(Stored data entries)
● ● ●

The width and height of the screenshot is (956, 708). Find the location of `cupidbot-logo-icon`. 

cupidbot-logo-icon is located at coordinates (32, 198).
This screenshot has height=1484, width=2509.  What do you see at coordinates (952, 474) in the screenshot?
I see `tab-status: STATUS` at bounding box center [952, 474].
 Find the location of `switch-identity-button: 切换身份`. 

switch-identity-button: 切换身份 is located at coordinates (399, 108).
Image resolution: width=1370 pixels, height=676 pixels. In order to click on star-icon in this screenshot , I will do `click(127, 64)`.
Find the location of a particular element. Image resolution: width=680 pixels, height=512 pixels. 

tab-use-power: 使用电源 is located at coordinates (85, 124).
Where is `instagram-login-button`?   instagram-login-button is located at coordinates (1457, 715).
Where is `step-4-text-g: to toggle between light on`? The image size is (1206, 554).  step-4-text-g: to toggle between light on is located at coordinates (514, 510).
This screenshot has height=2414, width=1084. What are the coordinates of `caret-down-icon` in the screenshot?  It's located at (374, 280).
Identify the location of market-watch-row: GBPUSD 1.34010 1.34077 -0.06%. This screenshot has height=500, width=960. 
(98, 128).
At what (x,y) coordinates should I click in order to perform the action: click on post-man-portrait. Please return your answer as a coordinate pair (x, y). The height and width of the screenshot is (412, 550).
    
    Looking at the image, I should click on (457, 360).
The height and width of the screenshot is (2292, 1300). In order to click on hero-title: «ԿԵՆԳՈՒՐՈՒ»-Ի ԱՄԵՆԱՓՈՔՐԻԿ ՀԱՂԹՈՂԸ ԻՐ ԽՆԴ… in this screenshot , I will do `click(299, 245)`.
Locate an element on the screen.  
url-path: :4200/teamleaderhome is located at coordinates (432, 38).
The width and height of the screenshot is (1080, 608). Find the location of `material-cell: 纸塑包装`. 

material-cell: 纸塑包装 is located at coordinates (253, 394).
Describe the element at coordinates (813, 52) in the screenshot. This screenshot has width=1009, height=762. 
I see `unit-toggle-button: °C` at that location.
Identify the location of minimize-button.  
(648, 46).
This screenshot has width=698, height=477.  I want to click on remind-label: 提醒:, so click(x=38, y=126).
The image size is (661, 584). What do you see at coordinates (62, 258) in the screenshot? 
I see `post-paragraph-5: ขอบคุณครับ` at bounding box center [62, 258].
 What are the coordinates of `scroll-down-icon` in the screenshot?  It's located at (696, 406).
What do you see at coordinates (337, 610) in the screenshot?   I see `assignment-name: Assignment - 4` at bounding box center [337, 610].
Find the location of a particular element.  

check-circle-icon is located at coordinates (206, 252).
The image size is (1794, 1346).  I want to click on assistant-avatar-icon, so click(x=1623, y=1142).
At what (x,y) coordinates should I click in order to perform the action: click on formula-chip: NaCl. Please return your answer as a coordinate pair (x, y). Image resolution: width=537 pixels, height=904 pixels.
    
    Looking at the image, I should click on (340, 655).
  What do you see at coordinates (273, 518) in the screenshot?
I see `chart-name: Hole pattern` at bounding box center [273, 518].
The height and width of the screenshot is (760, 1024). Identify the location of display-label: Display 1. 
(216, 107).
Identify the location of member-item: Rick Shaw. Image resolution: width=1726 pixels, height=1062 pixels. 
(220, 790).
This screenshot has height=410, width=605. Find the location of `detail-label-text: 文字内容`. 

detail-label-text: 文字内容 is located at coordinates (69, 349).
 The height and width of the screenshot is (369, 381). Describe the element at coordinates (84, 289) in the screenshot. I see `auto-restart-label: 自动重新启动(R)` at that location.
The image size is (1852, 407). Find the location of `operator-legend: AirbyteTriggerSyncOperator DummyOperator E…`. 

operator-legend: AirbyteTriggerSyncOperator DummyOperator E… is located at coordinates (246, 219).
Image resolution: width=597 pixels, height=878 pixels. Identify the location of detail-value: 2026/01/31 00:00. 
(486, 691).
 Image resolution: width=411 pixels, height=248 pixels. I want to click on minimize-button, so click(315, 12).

● ● ●

- _Exercise objective_
Please put the lines of the listing above into a JSON list of strings, one string per line, beginning with the line that contains "Identify the location of minimize-button." and going on through the line that contains "This screenshot has width=698, height=477.". Leave out any blank lines.

- _Reply_
[
  "Identify the location of minimize-button.  ",
  "(648, 46).",
  "This screenshot has width=698, height=477.  I want to click on remind-label: 提醒:, so click(x=38, y=126)."
]